**TASK DIRECTIONS:** The data below is to be set down exactly.

════

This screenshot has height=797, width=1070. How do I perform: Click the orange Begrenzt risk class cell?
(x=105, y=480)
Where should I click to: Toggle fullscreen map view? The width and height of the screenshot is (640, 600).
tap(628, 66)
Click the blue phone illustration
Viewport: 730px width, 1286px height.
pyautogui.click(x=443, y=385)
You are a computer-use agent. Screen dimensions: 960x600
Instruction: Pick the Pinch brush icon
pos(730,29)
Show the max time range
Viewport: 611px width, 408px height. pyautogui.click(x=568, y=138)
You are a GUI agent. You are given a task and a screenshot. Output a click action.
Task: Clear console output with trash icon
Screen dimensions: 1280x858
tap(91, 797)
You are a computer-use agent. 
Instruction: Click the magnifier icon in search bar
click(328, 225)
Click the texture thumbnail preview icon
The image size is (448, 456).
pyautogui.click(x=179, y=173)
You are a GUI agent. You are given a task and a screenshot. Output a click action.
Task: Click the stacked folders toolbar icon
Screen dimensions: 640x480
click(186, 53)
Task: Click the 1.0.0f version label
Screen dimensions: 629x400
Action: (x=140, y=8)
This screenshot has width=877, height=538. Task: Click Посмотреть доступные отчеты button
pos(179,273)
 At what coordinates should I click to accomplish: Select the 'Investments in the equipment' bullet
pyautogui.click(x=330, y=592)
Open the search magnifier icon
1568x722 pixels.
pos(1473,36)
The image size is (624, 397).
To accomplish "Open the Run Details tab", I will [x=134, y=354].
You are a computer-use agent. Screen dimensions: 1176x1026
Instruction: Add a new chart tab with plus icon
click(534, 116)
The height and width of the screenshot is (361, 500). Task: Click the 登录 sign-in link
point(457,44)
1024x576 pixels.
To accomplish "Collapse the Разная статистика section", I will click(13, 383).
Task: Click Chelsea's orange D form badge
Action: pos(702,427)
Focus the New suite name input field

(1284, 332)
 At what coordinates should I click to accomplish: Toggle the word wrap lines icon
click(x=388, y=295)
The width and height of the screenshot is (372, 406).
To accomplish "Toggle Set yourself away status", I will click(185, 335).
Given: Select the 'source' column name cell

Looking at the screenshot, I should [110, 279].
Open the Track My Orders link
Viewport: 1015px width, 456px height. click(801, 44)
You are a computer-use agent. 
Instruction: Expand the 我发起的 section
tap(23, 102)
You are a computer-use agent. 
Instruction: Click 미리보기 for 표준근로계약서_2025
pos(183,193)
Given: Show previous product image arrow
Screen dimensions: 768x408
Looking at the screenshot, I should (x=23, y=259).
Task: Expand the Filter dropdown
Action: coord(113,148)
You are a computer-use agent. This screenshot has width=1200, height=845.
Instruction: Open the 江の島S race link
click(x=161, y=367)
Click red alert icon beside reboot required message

════

**OUTPUT:**
This screenshot has height=797, width=1070. How do I perform: Click the orange Begrenzt risk class cell?
(x=105, y=480)
Where should I click to: Toggle fullscreen map view? The width and height of the screenshot is (640, 600).
tap(628, 66)
Click the blue phone illustration
Viewport: 730px width, 1286px height.
pyautogui.click(x=443, y=385)
You are a computer-use agent. Screen dimensions: 960x600
Instruction: Pick the Pinch brush icon
pos(730,29)
Show the max time range
Viewport: 611px width, 408px height. pyautogui.click(x=568, y=138)
You are a GUI agent. You are given a task and a screenshot. Output a click action.
Task: Clear console output with trash icon
Screen dimensions: 1280x858
tap(91, 797)
You are a computer-use agent. 
Instruction: Click the magnifier icon in search bar
click(328, 225)
Click the texture thumbnail preview icon
The image size is (448, 456).
pyautogui.click(x=179, y=173)
You are a GUI agent. You are given a task and a screenshot. Output a click action.
Task: Click the stacked folders toolbar icon
Screen dimensions: 640x480
click(186, 53)
Task: Click the 1.0.0f version label
Screen dimensions: 629x400
Action: (x=140, y=8)
This screenshot has width=877, height=538. Task: Click Посмотреть доступные отчеты button
pos(179,273)
 At what coordinates should I click to accomplish: Select the 'Investments in the equipment' bullet
pyautogui.click(x=330, y=592)
Open the search magnifier icon
1568x722 pixels.
pos(1473,36)
The image size is (624, 397).
To accomplish "Open the Run Details tab", I will [x=134, y=354].
You are a computer-use agent. Screen dimensions: 1176x1026
Instruction: Add a new chart tab with plus icon
click(534, 116)
The height and width of the screenshot is (361, 500). Task: Click the 登录 sign-in link
point(457,44)
1024x576 pixels.
To accomplish "Collapse the Разная статистика section", I will click(13, 383).
Task: Click Chelsea's orange D form badge
Action: pos(702,427)
Focus the New suite name input field

(1284, 332)
 At what coordinates should I click to accomplish: Toggle the word wrap lines icon
click(x=388, y=295)
The width and height of the screenshot is (372, 406).
To accomplish "Toggle Set yourself away status", I will click(185, 335).
Given: Select the 'source' column name cell

Looking at the screenshot, I should [110, 279].
Open the Track My Orders link
Viewport: 1015px width, 456px height. click(801, 44)
You are a computer-use agent. 
Instruction: Expand the 我发起的 section
tap(23, 102)
You are a computer-use agent. 
Instruction: Click 미리보기 for 표준근로계약서_2025
pos(183,193)
Given: Show previous product image arrow
Screen dimensions: 768x408
Looking at the screenshot, I should (x=23, y=259).
Task: Expand the Filter dropdown
Action: coord(113,148)
You are a computer-use agent. This screenshot has width=1200, height=845.
Instruction: Open the 江の島S race link
click(x=161, y=367)
Click red alert icon beside reboot required message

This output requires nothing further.